Repeat these records, swapping every occurrence of "Where should I click to" for "Where do I click to" and changing nothing else. Omit the pictures from your answer.

------------------------------

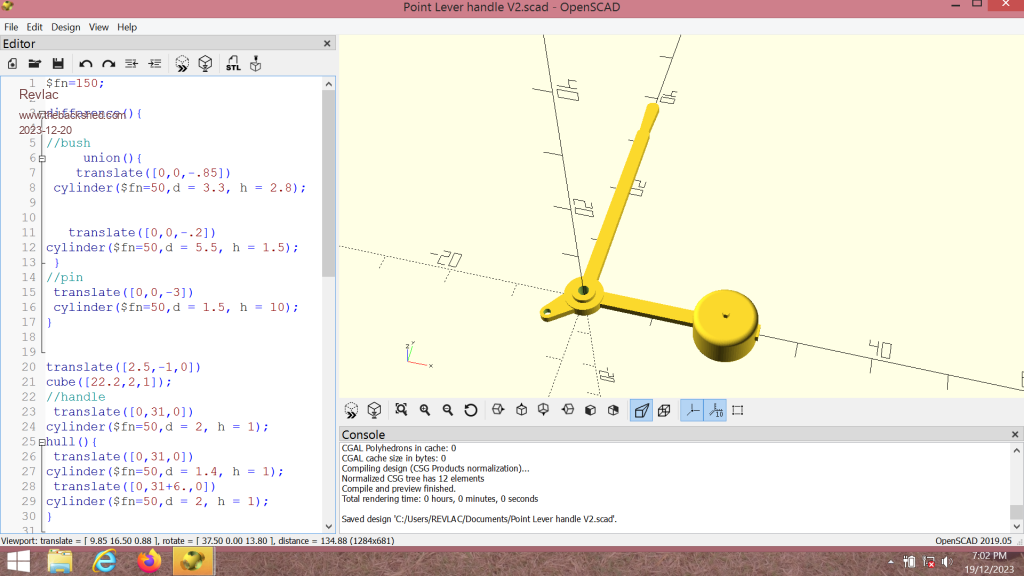The width and height of the screenshot is (1024, 576).
Task: Open Firefox from the Windows taskbar
Action: (x=150, y=561)
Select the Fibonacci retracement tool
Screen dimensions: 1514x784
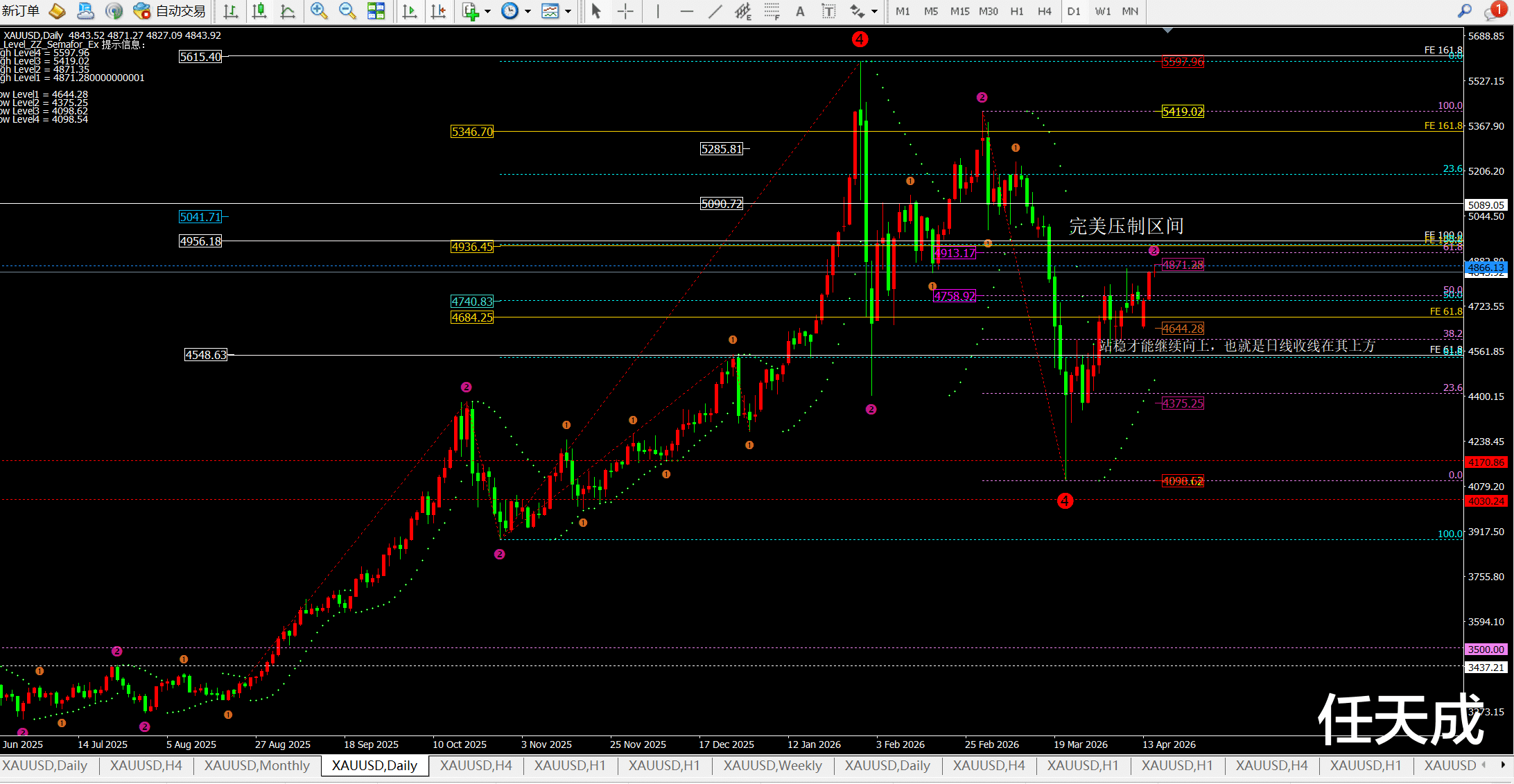771,11
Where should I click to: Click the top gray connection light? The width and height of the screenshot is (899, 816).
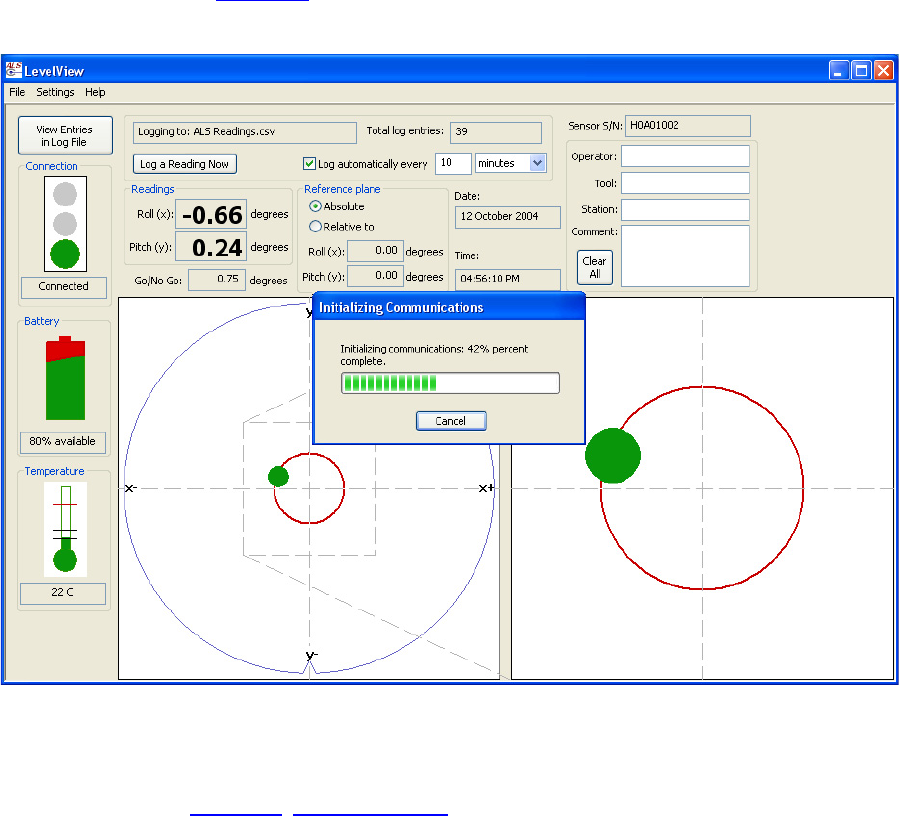point(65,194)
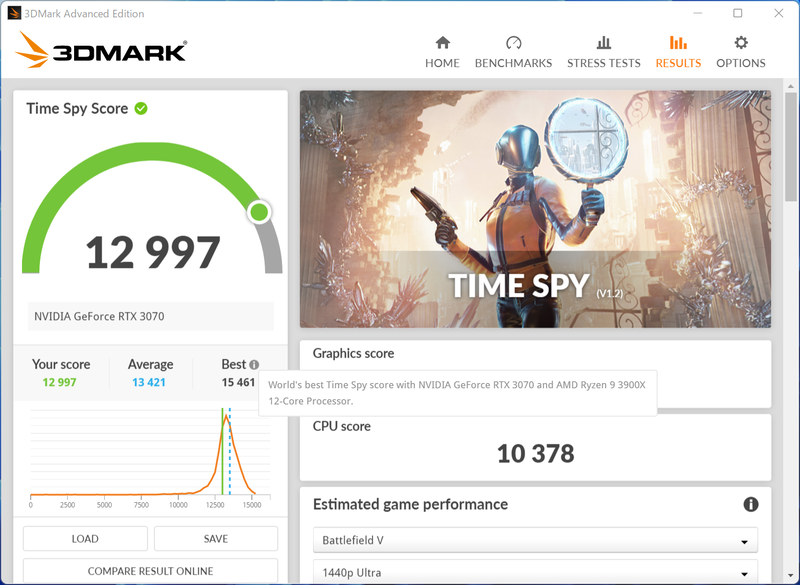800x585 pixels.
Task: Click the Benchmarks gauge icon
Action: 513,44
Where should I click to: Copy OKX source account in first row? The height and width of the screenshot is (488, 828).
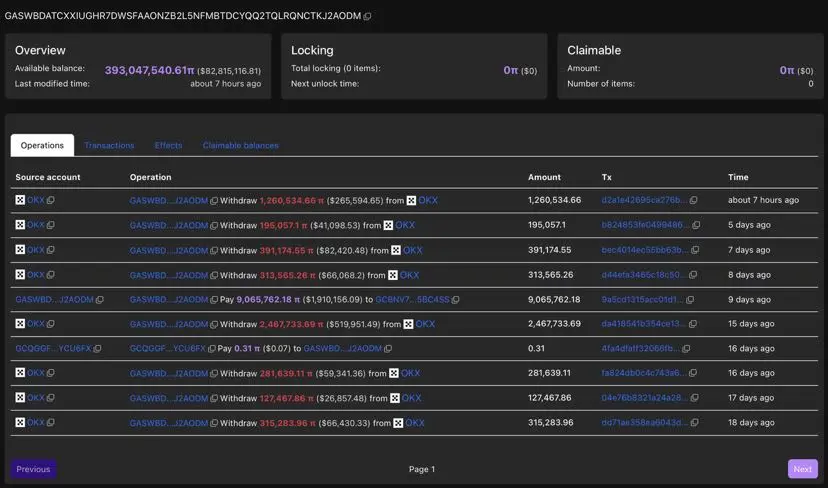[51, 201]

------------------------------

Answer to the exercise
The width and height of the screenshot is (1024, 576).
Task: Open Firefox from the Windows taskbar
Action: (x=150, y=561)
Select the Fibonacci retracement tool
Screen dimensions: 1514x784
771,11
Where do I click to: Click the top gray connection light? The width and height of the screenshot is (899, 816).
point(65,194)
800x585 pixels.
Task: Click the Benchmarks gauge icon
Action: 513,44
Where do I click to: Copy OKX source account in first row? The height and width of the screenshot is (488, 828).
[51, 201]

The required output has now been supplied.